Nightmare Projects

From Archiveteam
Jump to navigation Jump to search

A nightmare project is defined as an Archive Team project that puts an outsize load on one of the resources of Archive Team's infrastructure.

Some examples of resources that can be overrun or overloaded:

  • Network bandwidth, either to the Internet Archive or Volunteers
  • Internet Archive Disk Storage
  • Massive amounts of small files
  • Individual processes per acquisition item taking huge amounts of time

The rules of thumb will shift, but currently, here are some examples of nightmare limits:

  • Projects that will take up more that 5 terabytes of Internet Archive space.
  • Projects that will take more than 30 days to complete.
  • Projects in which individual accounts (per person) are greater than 250mb.

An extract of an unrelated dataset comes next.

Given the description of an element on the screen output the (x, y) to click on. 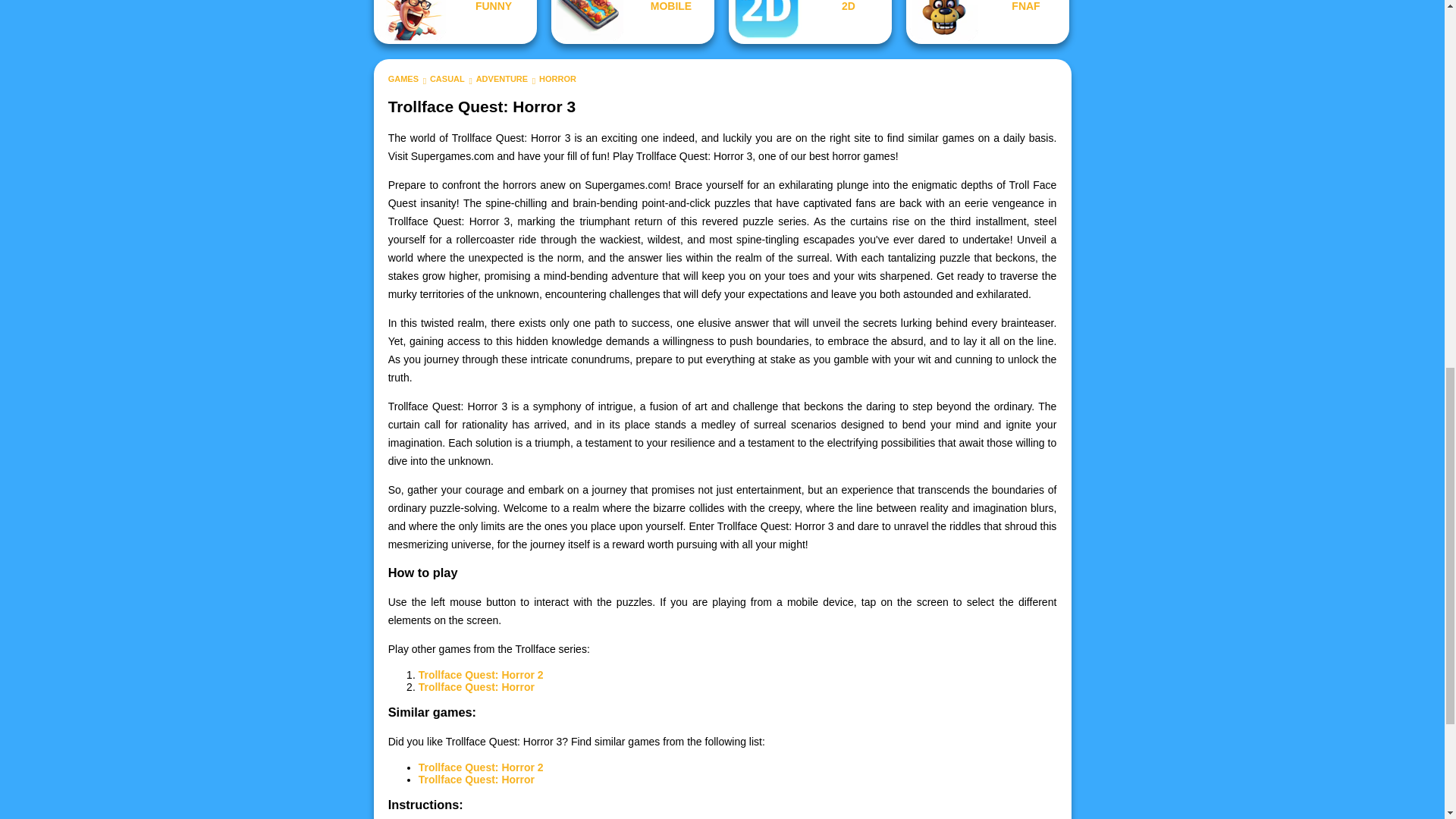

While the Archive Team, in theory, does not care about the perceived "worth" of user data, it does have to realistically care about recreating the infrastructure of a massive company that had millions in funding and which then pulled it away.

At the very least, a discussion needs to happen between various members before moving forward. In some cases, it might make sense to take a representative sample (the first year, the most-viewed, the most-linked) instead of the full collection. (An example of this was the Justin.tv project, which had 1.1 petabytes of video data, but only 9 terabytes were grabbed, as they represented 10 or more views).

While many projects can be overtaken by ArchiveBot (although abuse of Archivebot is a separate problem), and the "standard" projects used by the Warrior or related to Archive Team projects, go well, a nightmare project needs to be prepared for and treated with the awareness of the effect it will have.